Re: Marrying a non-muslim who is NOT ready to convert..

So what is all that drama for, you and every body else in the thread ????
What is your problem ???

Too narrow a$#ed ppl are you!!

Re: Marrying a non-muslim who is NOT ready to convert..

let your rishtay dar know that they can directly ask their concerns from your brother.

Re: Marrying a non-muslim who is NOT ready to convert..

one opinion about this…with references from the Quran

Re: Marrying a non-muslim who is NOT ready to convert..

This is real-life episode Mr. Monk. I think its too easy for you to say what you just said above but those going through it, is really painful. Not sure totally why are you jumping up and down.

Read my first post and the one today earlier. I'm not going to renarrate if that's not going thru yr mind.

WOW!! You can be as much judgemental and abusive as you can be. I wont stop you. But yes, a lot many ppl have given a considerable response and valuable suggestions.
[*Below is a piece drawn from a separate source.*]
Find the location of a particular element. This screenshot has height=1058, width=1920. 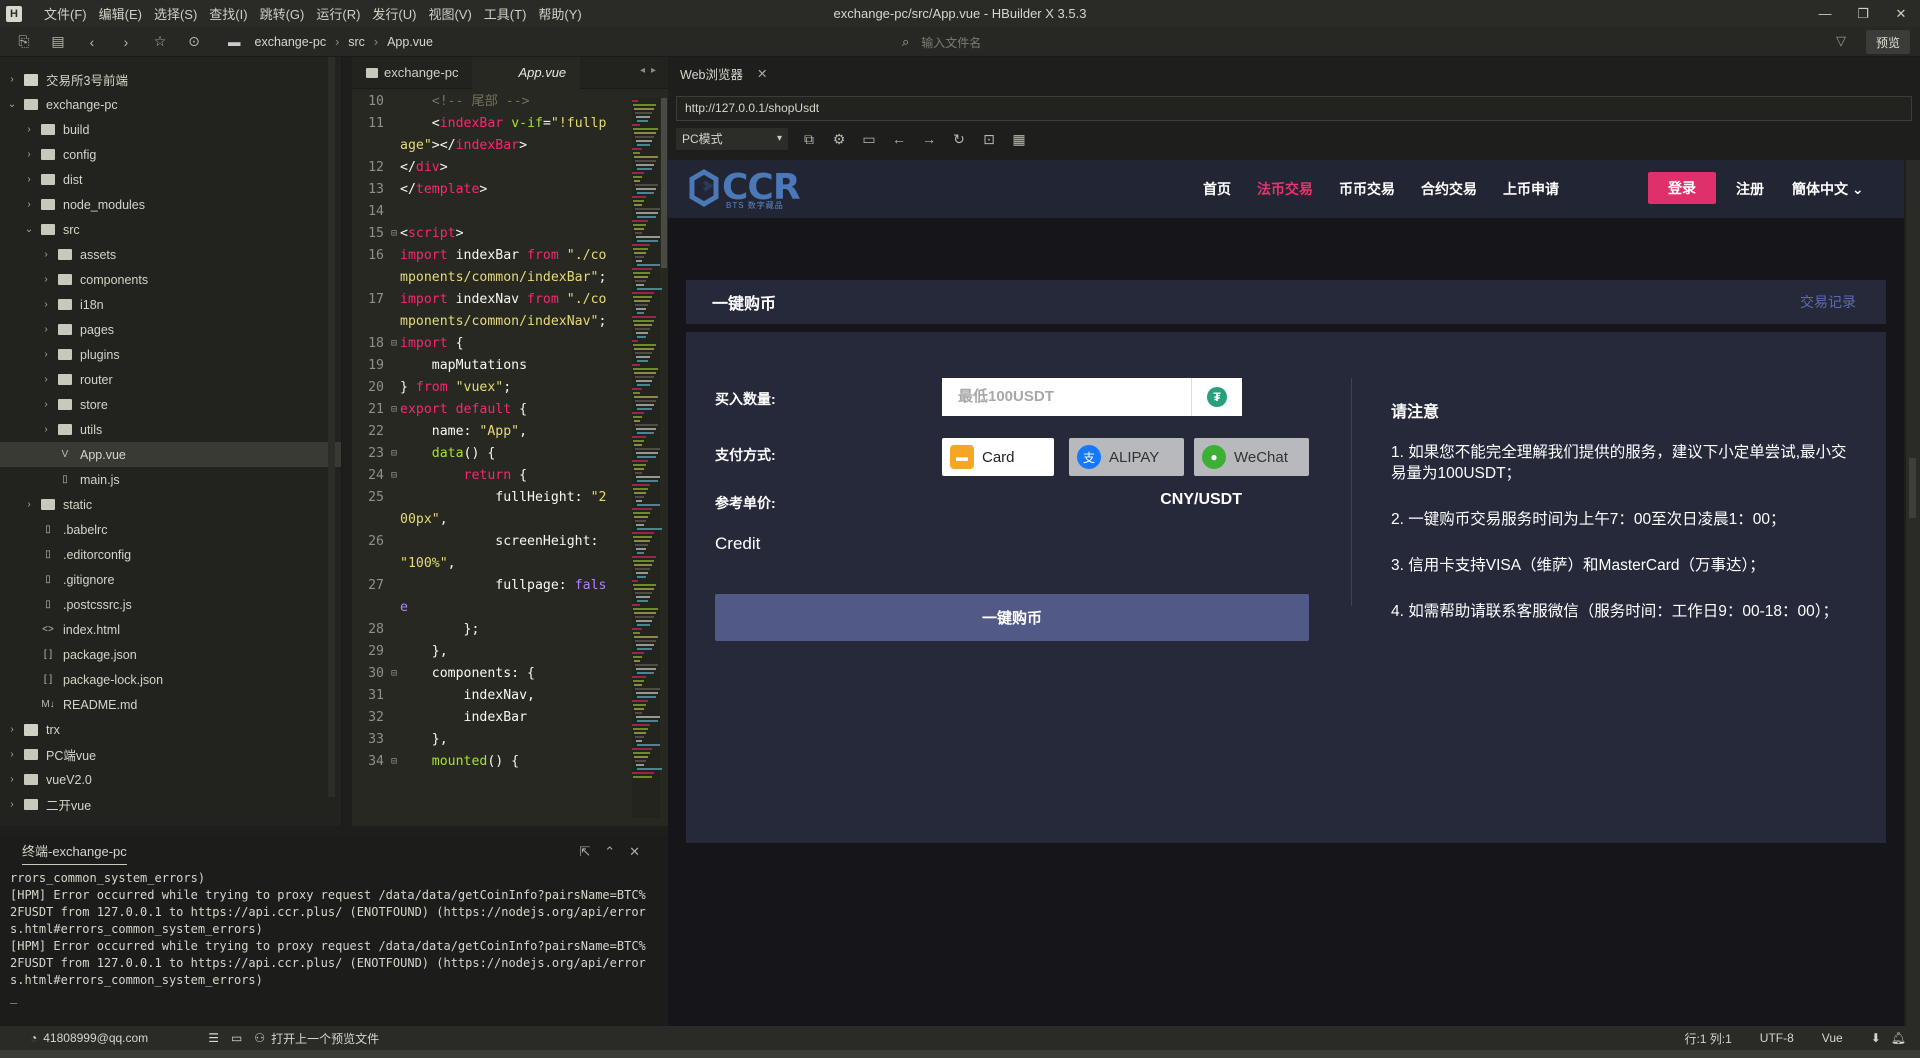

tree-item: › components is located at coordinates (170, 280).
I owe them one cuz now I'm feeling much better esp some of the references have helped me in discussing it with the parties involved in this case.

Please Mr. Monk, continue your last statement. Ground is all yrs!

Re: Marrying a non-muslim who is NOT ready to convert..

This is a tricky situation but I can empathise with you and your family except your brother. He knowingly has chosen to marry a girl that would cause issues/problems within the family and the greater good. He knew this would happen. Therefore, it looks like there is nothing much you can do and best speak to an Imam about it but it seems set in stone.

Re: Marrying a non-muslim who is NOT ready to convert..

The worst thing you could do right now is to disown your brother. I don't think you need to 'support' per say, but at least respect that he is an adult who has made a decision on how to live his life.

Relatives always find something to talk about, how long do the actually talk about it for.

You may push your brother away if you disown him and that may lead to something a lot worse than him marrying a non-muslim.

Re: Marrying a non-muslim who is NOT ready to convert..

Yes, Its really complicated for the family but truely you are not alone in this situation, I'm hearing a lot many such cases these days and unfortunately not many of them end up in good. Now the problem is, if you contact one Imam, the other one may come up with a different opinion or reference.

Nevertheless, one thing is for sure that you cant do much in this situation. No matter what your brother is going to marry her. So when you have so less tools in your pocket, just let it go the way it is going. I think time will decide itself.